## Required action
Repeat each entry verbatim.

Collected data:
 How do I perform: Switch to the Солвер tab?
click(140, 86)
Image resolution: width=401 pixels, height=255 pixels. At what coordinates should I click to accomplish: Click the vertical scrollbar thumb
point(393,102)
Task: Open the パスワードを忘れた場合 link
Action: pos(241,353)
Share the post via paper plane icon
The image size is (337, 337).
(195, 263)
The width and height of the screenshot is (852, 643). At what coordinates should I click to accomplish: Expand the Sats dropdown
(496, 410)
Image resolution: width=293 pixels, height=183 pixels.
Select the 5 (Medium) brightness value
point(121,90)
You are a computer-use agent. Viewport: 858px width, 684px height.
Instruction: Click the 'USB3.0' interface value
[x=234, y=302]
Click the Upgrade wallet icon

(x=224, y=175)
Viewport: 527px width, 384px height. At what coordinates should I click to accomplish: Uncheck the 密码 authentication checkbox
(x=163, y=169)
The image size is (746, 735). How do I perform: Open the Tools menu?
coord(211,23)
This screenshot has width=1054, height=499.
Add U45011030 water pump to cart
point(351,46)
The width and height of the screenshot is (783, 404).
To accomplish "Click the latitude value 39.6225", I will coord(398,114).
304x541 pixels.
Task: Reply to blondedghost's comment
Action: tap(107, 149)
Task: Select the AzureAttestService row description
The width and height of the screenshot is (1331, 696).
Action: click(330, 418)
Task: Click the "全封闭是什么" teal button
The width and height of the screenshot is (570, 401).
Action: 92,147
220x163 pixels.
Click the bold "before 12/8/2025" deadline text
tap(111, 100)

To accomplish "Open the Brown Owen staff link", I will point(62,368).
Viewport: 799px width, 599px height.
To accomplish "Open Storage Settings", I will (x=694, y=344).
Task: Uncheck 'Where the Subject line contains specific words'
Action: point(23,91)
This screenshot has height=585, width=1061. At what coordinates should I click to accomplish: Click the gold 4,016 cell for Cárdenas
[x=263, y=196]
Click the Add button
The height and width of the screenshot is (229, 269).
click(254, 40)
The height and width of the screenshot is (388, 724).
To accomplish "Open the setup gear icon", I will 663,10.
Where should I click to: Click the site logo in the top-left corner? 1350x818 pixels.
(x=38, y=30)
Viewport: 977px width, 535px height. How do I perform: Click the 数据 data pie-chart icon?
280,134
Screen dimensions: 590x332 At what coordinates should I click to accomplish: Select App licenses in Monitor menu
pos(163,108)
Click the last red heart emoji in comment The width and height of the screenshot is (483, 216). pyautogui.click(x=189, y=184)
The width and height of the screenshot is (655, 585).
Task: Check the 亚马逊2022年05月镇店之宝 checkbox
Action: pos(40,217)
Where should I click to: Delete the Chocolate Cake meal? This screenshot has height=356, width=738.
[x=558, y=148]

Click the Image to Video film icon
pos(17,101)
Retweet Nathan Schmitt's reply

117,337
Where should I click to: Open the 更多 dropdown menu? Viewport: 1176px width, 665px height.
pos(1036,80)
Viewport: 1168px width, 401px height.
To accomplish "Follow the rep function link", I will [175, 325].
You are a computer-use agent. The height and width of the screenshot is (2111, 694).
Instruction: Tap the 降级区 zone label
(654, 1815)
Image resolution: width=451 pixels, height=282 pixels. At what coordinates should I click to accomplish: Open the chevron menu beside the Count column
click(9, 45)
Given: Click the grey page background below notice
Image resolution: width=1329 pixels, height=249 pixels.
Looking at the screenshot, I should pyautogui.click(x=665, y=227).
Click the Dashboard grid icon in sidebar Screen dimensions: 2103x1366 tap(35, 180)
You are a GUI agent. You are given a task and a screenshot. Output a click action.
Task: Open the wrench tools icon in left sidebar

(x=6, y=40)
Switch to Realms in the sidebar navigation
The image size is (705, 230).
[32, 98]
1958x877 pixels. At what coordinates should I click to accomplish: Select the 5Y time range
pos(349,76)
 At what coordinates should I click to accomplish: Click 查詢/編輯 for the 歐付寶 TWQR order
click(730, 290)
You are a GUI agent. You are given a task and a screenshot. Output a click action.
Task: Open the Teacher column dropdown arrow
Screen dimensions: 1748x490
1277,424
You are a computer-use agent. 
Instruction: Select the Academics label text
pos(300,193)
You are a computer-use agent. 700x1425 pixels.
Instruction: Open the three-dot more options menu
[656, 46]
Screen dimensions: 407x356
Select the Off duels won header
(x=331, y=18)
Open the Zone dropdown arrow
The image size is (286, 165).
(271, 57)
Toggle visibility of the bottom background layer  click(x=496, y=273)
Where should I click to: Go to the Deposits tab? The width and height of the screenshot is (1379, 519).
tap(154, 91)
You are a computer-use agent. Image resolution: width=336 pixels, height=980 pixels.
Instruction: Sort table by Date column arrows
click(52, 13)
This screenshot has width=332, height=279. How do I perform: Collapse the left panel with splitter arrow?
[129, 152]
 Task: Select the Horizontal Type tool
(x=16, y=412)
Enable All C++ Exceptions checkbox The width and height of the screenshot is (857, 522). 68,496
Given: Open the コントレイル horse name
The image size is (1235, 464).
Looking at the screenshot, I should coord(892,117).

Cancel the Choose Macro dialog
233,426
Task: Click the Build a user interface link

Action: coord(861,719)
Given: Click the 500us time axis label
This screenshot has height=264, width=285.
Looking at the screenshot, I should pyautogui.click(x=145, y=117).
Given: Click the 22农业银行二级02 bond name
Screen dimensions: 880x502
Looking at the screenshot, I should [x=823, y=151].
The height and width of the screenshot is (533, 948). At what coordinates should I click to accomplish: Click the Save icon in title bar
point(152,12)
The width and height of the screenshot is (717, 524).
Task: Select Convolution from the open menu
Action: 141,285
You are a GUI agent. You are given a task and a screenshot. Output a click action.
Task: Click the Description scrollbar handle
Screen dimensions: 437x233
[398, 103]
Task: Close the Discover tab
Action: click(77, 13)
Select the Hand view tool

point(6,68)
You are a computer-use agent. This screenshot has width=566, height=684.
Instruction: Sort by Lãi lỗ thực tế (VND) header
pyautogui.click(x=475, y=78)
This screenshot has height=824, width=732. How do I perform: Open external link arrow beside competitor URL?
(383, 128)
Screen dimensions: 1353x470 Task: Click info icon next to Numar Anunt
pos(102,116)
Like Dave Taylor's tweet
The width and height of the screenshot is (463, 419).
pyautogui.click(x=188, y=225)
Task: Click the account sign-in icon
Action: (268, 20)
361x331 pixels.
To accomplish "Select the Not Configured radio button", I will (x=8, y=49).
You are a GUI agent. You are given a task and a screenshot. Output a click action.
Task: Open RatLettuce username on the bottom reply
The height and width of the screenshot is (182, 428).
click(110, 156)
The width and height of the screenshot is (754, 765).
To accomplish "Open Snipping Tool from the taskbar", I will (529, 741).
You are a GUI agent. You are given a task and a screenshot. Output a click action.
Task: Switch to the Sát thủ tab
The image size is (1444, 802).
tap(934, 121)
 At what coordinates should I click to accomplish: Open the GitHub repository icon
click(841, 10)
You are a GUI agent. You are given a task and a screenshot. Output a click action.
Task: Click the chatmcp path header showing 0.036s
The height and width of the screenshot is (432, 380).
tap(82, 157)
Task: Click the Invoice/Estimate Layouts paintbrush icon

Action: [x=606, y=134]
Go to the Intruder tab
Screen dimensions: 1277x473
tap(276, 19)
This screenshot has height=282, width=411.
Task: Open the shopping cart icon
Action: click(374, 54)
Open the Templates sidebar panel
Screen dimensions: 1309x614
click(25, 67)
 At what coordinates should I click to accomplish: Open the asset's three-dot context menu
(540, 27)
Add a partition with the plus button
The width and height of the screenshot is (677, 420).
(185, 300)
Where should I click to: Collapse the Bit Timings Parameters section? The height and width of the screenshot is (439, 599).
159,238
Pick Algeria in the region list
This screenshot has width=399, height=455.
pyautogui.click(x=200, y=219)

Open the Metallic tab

## Result for this task
 How do I perform: Switch to the Солвер tab?
click(140, 86)
Image resolution: width=401 pixels, height=255 pixels. At what coordinates should I click to accomplish: Click the vertical scrollbar thumb
point(393,102)
Task: Open the パスワードを忘れた場合 link
Action: pos(241,353)
Share the post via paper plane icon
The image size is (337, 337).
(195, 263)
The width and height of the screenshot is (852, 643). At what coordinates should I click to accomplish: Expand the Sats dropdown
(496, 410)
Image resolution: width=293 pixels, height=183 pixels.
Select the 5 (Medium) brightness value
point(121,90)
You are a computer-use agent. Viewport: 858px width, 684px height.
Instruction: Click the 'USB3.0' interface value
[x=234, y=302]
Click the Upgrade wallet icon

(x=224, y=175)
Viewport: 527px width, 384px height. At what coordinates should I click to accomplish: Uncheck the 密码 authentication checkbox
(x=163, y=169)
The image size is (746, 735). How do I perform: Open the Tools menu?
coord(211,23)
This screenshot has width=1054, height=499.
Add U45011030 water pump to cart
point(351,46)
The width and height of the screenshot is (783, 404).
To accomplish "Click the latitude value 39.6225", I will coord(398,114).
304x541 pixels.
Task: Reply to blondedghost's comment
Action: tap(107, 149)
Task: Select the AzureAttestService row description
The width and height of the screenshot is (1331, 696).
Action: click(330, 418)
Task: Click the "全封闭是什么" teal button
The width and height of the screenshot is (570, 401).
Action: 92,147
220x163 pixels.
Click the bold "before 12/8/2025" deadline text
tap(111, 100)

To accomplish "Open the Brown Owen staff link", I will point(62,368).
Viewport: 799px width, 599px height.
To accomplish "Open Storage Settings", I will (x=694, y=344).
Task: Uncheck 'Where the Subject line contains specific words'
Action: point(23,91)
This screenshot has height=585, width=1061. At what coordinates should I click to accomplish: Click the gold 4,016 cell for Cárdenas
[x=263, y=196]
Click the Add button
The height and width of the screenshot is (229, 269).
click(254, 40)
The height and width of the screenshot is (388, 724).
To accomplish "Open the setup gear icon", I will 663,10.
Where should I click to: Click the site logo in the top-left corner? 1350x818 pixels.
(x=38, y=30)
Viewport: 977px width, 535px height. How do I perform: Click the 数据 data pie-chart icon?
280,134
Screen dimensions: 590x332 At what coordinates should I click to accomplish: Select App licenses in Monitor menu
pos(163,108)
Click the last red heart emoji in comment The width and height of the screenshot is (483, 216). pyautogui.click(x=189, y=184)
The width and height of the screenshot is (655, 585).
Task: Check the 亚马逊2022年05月镇店之宝 checkbox
Action: pos(40,217)
Where should I click to: Delete the Chocolate Cake meal? This screenshot has height=356, width=738.
[x=558, y=148]

Click the Image to Video film icon
pos(17,101)
Retweet Nathan Schmitt's reply

117,337
Where should I click to: Open the 更多 dropdown menu? Viewport: 1176px width, 665px height.
pos(1036,80)
Viewport: 1168px width, 401px height.
To accomplish "Follow the rep function link", I will [175, 325].
You are a computer-use agent. The height and width of the screenshot is (2111, 694).
Instruction: Tap the 降级区 zone label
(654, 1815)
Image resolution: width=451 pixels, height=282 pixels. At what coordinates should I click to accomplish: Open the chevron menu beside the Count column
click(9, 45)
Given: Click the grey page background below notice
Image resolution: width=1329 pixels, height=249 pixels.
Looking at the screenshot, I should pyautogui.click(x=665, y=227).
Click the Dashboard grid icon in sidebar Screen dimensions: 2103x1366 tap(35, 180)
You are a GUI agent. You are given a task and a screenshot. Output a click action.
Task: Open the wrench tools icon in left sidebar

(x=6, y=40)
Switch to Realms in the sidebar navigation
The image size is (705, 230).
[32, 98]
1958x877 pixels. At what coordinates should I click to accomplish: Select the 5Y time range
pos(349,76)
 At what coordinates should I click to accomplish: Click 查詢/編輯 for the 歐付寶 TWQR order
click(730, 290)
You are a GUI agent. You are given a task and a screenshot. Output a click action.
Task: Open the Teacher column dropdown arrow
Screen dimensions: 1748x490
1277,424
You are a computer-use agent. 
Instruction: Select the Academics label text
pos(300,193)
You are a computer-use agent. 700x1425 pixels.
Instruction: Open the three-dot more options menu
[656, 46]
Screen dimensions: 407x356
Select the Off duels won header
(x=331, y=18)
Open the Zone dropdown arrow
The image size is (286, 165).
(271, 57)
Toggle visibility of the bottom background layer  click(x=496, y=273)
Where should I click to: Go to the Deposits tab? The width and height of the screenshot is (1379, 519).
tap(154, 91)
You are a computer-use agent. Image resolution: width=336 pixels, height=980 pixels.
Instruction: Sort table by Date column arrows
click(52, 13)
This screenshot has width=332, height=279. How do I perform: Collapse the left panel with splitter arrow?
[129, 152]
 Task: Select the Horizontal Type tool
(x=16, y=412)
Enable All C++ Exceptions checkbox The width and height of the screenshot is (857, 522). 68,496
Given: Open the コントレイル horse name
The image size is (1235, 464).
Looking at the screenshot, I should coord(892,117).

Cancel the Choose Macro dialog
233,426
Task: Click the Build a user interface link

Action: coord(861,719)
Given: Click the 500us time axis label
This screenshot has height=264, width=285.
Looking at the screenshot, I should pyautogui.click(x=145, y=117).
Given: Click the 22农业银行二级02 bond name
Screen dimensions: 880x502
Looking at the screenshot, I should [x=823, y=151].
The height and width of the screenshot is (533, 948). At what coordinates should I click to accomplish: Click the Save icon in title bar
point(152,12)
The width and height of the screenshot is (717, 524).
Task: Select Convolution from the open menu
Action: 141,285
You are a GUI agent. You are given a task and a screenshot. Output a click action.
Task: Click the Description scrollbar handle
Screen dimensions: 437x233
[398, 103]
Task: Close the Discover tab
Action: click(77, 13)
Select the Hand view tool

point(6,68)
You are a computer-use agent. This screenshot has width=566, height=684.
Instruction: Sort by Lãi lỗ thực tế (VND) header
pyautogui.click(x=475, y=78)
This screenshot has height=824, width=732. How do I perform: Open external link arrow beside competitor URL?
(383, 128)
Screen dimensions: 1353x470 Task: Click info icon next to Numar Anunt
pos(102,116)
Like Dave Taylor's tweet
The width and height of the screenshot is (463, 419).
pyautogui.click(x=188, y=225)
Task: Click the account sign-in icon
Action: (268, 20)
361x331 pixels.
To accomplish "Select the Not Configured radio button", I will (x=8, y=49).
You are a GUI agent. You are given a task and a screenshot. Output a click action.
Task: Open RatLettuce username on the bottom reply
The height and width of the screenshot is (182, 428).
click(110, 156)
The width and height of the screenshot is (754, 765).
To accomplish "Open Snipping Tool from the taskbar", I will (529, 741).
You are a GUI agent. You are given a task and a screenshot. Output a click action.
Task: Switch to the Sát thủ tab
The image size is (1444, 802).
tap(934, 121)
 At what coordinates should I click to accomplish: Open the GitHub repository icon
click(841, 10)
You are a GUI agent. You are given a task and a screenshot. Output a click action.
Task: Click the chatmcp path header showing 0.036s
The height and width of the screenshot is (432, 380).
tap(82, 157)
Task: Click the Invoice/Estimate Layouts paintbrush icon

Action: [x=606, y=134]
Go to the Intruder tab
Screen dimensions: 1277x473
tap(276, 19)
This screenshot has height=282, width=411.
Task: Open the shopping cart icon
Action: click(374, 54)
Open the Templates sidebar panel
Screen dimensions: 1309x614
click(25, 67)
 At what coordinates should I click to accomplish: Open the asset's three-dot context menu
(540, 27)
Add a partition with the plus button
The width and height of the screenshot is (677, 420).
(185, 300)
Where should I click to: Collapse the Bit Timings Parameters section? The height and width of the screenshot is (439, 599).
159,238
Pick Algeria in the region list
This screenshot has width=399, height=455.
pyautogui.click(x=200, y=219)

Open the Metallic tab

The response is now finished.